When a line of the entries contains the word "agent", report that line.

======== Material for the task

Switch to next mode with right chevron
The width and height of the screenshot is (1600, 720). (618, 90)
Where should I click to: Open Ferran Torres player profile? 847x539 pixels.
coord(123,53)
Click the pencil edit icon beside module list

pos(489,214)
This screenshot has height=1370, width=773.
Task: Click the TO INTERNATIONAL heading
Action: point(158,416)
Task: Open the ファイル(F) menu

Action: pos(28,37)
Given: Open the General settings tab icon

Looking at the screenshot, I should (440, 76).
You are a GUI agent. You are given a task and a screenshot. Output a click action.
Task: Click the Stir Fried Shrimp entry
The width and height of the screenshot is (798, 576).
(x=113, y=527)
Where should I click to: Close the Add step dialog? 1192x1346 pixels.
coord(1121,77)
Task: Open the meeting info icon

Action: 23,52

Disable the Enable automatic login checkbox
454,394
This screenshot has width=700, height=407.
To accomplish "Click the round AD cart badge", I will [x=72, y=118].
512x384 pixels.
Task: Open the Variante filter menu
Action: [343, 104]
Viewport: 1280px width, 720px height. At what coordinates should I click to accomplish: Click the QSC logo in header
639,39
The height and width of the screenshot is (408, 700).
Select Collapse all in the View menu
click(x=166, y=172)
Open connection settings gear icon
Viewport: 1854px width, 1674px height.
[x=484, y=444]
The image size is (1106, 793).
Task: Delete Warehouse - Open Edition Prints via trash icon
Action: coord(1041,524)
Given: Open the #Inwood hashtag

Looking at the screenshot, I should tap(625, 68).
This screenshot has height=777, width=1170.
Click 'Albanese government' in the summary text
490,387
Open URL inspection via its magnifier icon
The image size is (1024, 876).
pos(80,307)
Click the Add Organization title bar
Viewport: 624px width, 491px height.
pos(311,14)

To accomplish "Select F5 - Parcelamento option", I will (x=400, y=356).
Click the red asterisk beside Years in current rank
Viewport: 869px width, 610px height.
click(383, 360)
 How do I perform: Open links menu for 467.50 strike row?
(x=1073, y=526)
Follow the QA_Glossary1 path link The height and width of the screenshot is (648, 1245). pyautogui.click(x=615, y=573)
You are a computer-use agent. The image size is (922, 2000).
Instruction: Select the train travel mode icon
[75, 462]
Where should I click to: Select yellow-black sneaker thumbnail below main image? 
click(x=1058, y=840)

================

_Answer box_
You are a GUI agent. You are given a task and a screenshot. Output a click action.
You are a computer-use agent. The image size is (922, 2000).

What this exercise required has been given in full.